In this photo illustration, vials and a medical syringe seen in front of the Food and Drug Administration (FDA) of the United States and Pfizer Pharmaceutical company logos. FDA approves Pfizer/BioNTech the COVID-19 coronavirus vaccine for emergency use in the US, reportedly by media.
Pavlo Gonchar | AP
Pfizer and its German partner BioNTech on Monday asked the Food and Drug Administration to authorize Covid booster shots that target the omicron BA.4 and BA.5 subvariants for people ages 12 and older.
The U.S. is preparing for a fall vaccination campaign using updated vaccines that target the dominant omicron subvariants. Public health officials expect another wave of infection this fall as as immunity from the currently authorized shots wanes off and people head indoors to escape the colder weather.
The updated vaccines would target the original strain of the virus that first emerged in Wuhan, China in 2019 as well as omicron. Scientists and public health officials hope the new shots will provide broader and more durable protection against infection and mild illness.
The currently authorized shots were developed to target the version of Covid that first emerged in China. Though the original vaccines are still preventing severe disease, they are not providing substantial protection against infection and mild illness.

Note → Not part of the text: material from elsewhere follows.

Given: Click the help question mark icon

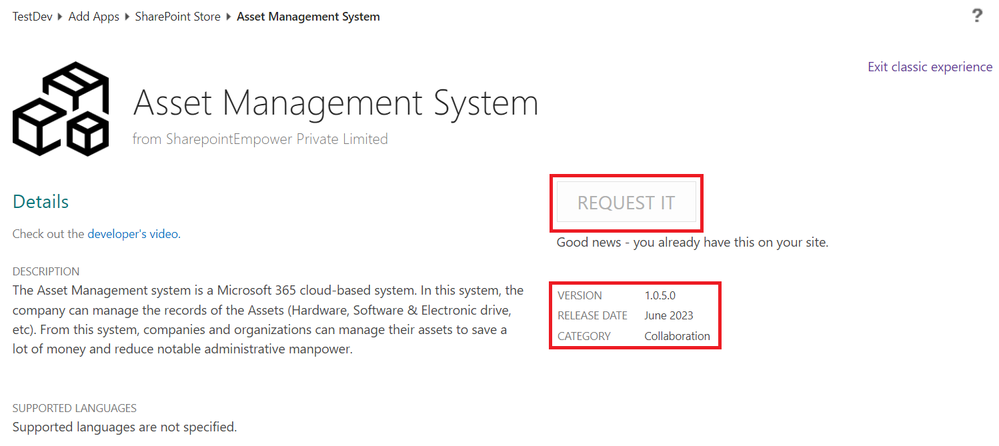Looking at the screenshot, I should click(977, 15).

Dr. Ashish Jha, the White House Covid response coordinator, has said the new shots will become available to the public by early to mid-September. Pfizer said it can ship the omicron BA.4/BA.5 boosters as soon as the FDA authorizes them. The U.S. government has secured 105 million doses of Pfizer’s updated shots and 66 million doses of Moderna’s new vaccine.

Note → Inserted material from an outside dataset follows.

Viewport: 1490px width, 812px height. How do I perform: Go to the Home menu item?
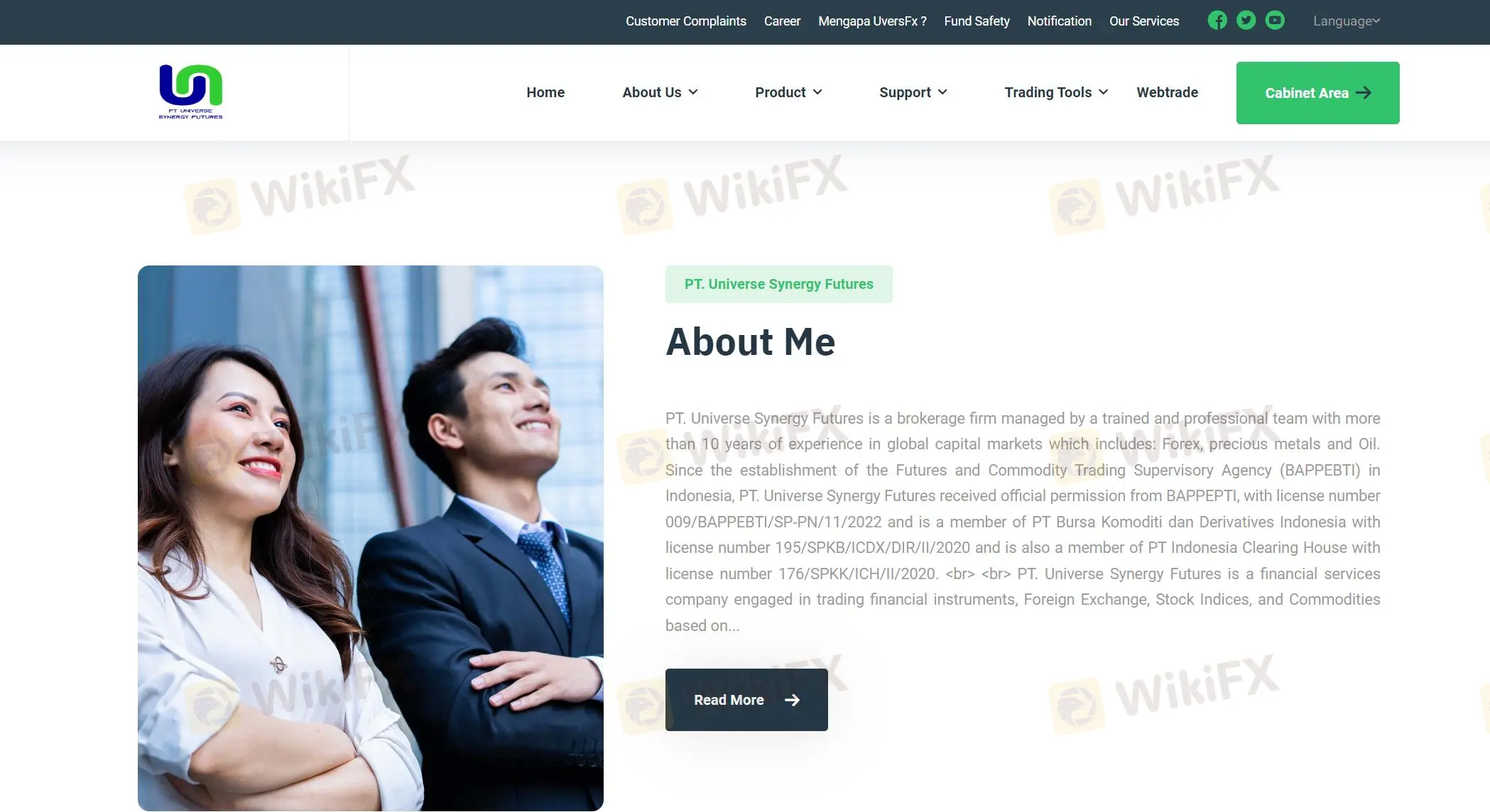pyautogui.click(x=545, y=92)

Omicron BA.5 is the dominant strain of Covid circulating in the U.S. right now, making up about 90% of new infections, according to the Centers for Disease Control and Prevention. The omicron BA.4 and BA.4.6 subvariants represent a little more than 10% of new infections taken together. These versions of omicron are more contagious than past variants of Covid.
Pfizer was originally developing a booster that targets the original version of omicron, BA.1, that caused the massive wave of infection over the winter. But omicron has continued to mutate, and the FDA asked the vaccine makers this summer to switch gears and focus on BA.4 and BA.5.